"Papa... Papa, kenapa Papa peluk Tante ini?" Suara seorang gadis remaja tiba-tiba terdengar dari belakang tubuh Edwin, memecah keheningan yang penuh emosi itu.
Edwin segera melepaskan pelukannya dengan sedikit kikuk, lalu berusaha tersenyum, meskipun masih terlihat jejak perasaan yang campur aduk di wajahnya.
"Emma, sini... Papa kenalin kamu sama Tante yang pernah menyelamatkan hidupmu dulu."
Mata Emma melebar seketika. "Oh... Ini Tante yang Papa bilang menyelamatkan hidupku dan Mama? Wah... Terima kasih, Tante. Tante sungguh hebat," ucap Emma sambil memeluk Karina erat, senyumnya tulus dan hangat, seperti mentari pagi. Gadis muda itu jelas memiliki hati yang baik.
Karina tersenyum kecil, hatinya tersentuh. "Tidak, Tante biasa saja. Tidak hebat. Siapa pun pasti akan melakukan hal yang sama seperti yang Tante lakukan," jawab Karina dengan nada rendah hati.
Sementara itu, Kanaya yang berdiri di samping Karina mencolek lengan ibunya, memberikan isyarat bahwa mereka harus segera pulang karena hari sudah semakin malam.
Karina mengangguk mengerti dan berkata, "Baik, Kanaya. Ayo kita pulang. Jangan lupa pamit dulu pada Pak Edwin dan Emma."
Edwin, yang masih tampak terkejut oleh pertemuan ini, bertanya, "Kalian pulang ke mana?"
"Ke Bekasi, Pak. Sekarang sudah jam sembilan, jadi kami harus cepat pulang supaya tidak ketinggalan kereta api," jawab Karina.
"Saya antar saja, tapi nanti setelah acara selesai ya," tawar Edwin dengan ramah. "Biar kalian juga bisa menikmati acara lebih lama."

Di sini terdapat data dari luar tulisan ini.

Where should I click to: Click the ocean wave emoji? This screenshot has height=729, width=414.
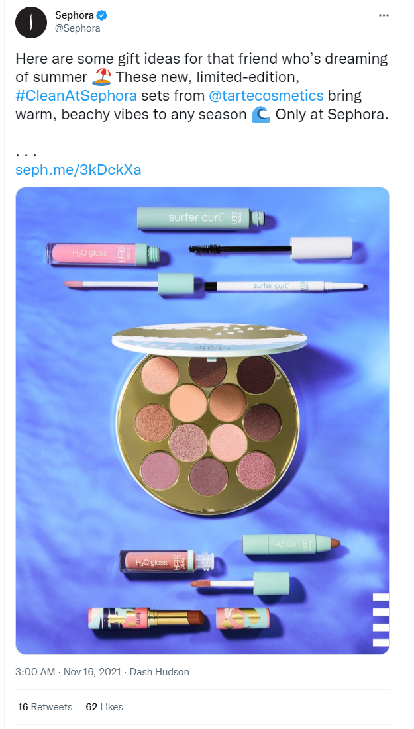pyautogui.click(x=260, y=115)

Karina tersenyum lembut, tetapi menolak tawaran itu dengan sopan. "Tidak usah, Pak. Terima kasih. Kami tidak mau merepotkan. Kami sudah biasa naik kereta api."
Kanaya mulai mengemas semua peralatannya dan memasukkan piala yang baru dimenangkannya ke dalam koper. Setelah itu, dia menundukkan kepala sedikit sebagai tanda pamit kepada Edwin dan Emma.

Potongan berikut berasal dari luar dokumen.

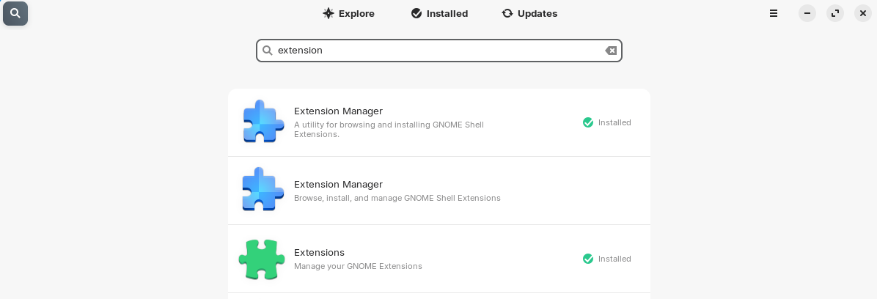Image resolution: width=877 pixels, height=299 pixels.
Task: Maximize the Software window
Action: pyautogui.click(x=835, y=13)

Namun, Emma dengan ramah berkata, "Kak Kanaya, biar Papa saja yang antar kalian pulang. Jadi nggak repot bawa-bawa koper dan naik kereta."
Kanaya tersenyum, lalu menggeleng pelan. Dia menggoyangkan tangannya ke kiri dan kanan sebagai tanda penolakan, kemudian mengangkat dua jari telunjuk kanannya ke bibir dan menurunkannya ke telapak tangan kirinya, sebuah isyarat yang berarti
'terima kasih'
Karina, yang berdiri di samping Kanaya, tersenyum dan menjelaskan kepada Edwin dan Emma, "Kanaya bilang, 'terima kasih'."

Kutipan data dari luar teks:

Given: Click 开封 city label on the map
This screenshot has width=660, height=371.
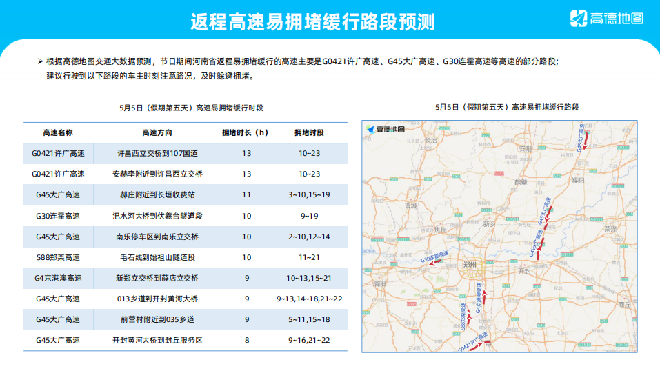Looking at the screenshot, I should 525,271.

"Maaf Pak, kami pamit dulu," kata Karina, mengangguk sopan ke arah Edwin dan Emma.
Edwin tampak ingin mengantar mereka, tetapi sebagai Direktur Operasional, ia harus menunggu acara selesai untuk menerima laporan dari pelaksana. Ia merasa berat melepas mereka begitu saja, tapi yakin bisa menghubungi Karina lain waktu, mungkin melalui data pendaftaran lomba.
Saat Karina dan Kanaya berjalan menuju pintu keluar, koper hitam yang dibawa Kanaya tanpa sengaja menyenggol kaki seseorang. Orang itu hampir terjatuh dan langsung berteriak, "Aduh! Ini ballroom hotel atau terminal? Emang mau keluar kota, kok bawa-bawa koper segala?"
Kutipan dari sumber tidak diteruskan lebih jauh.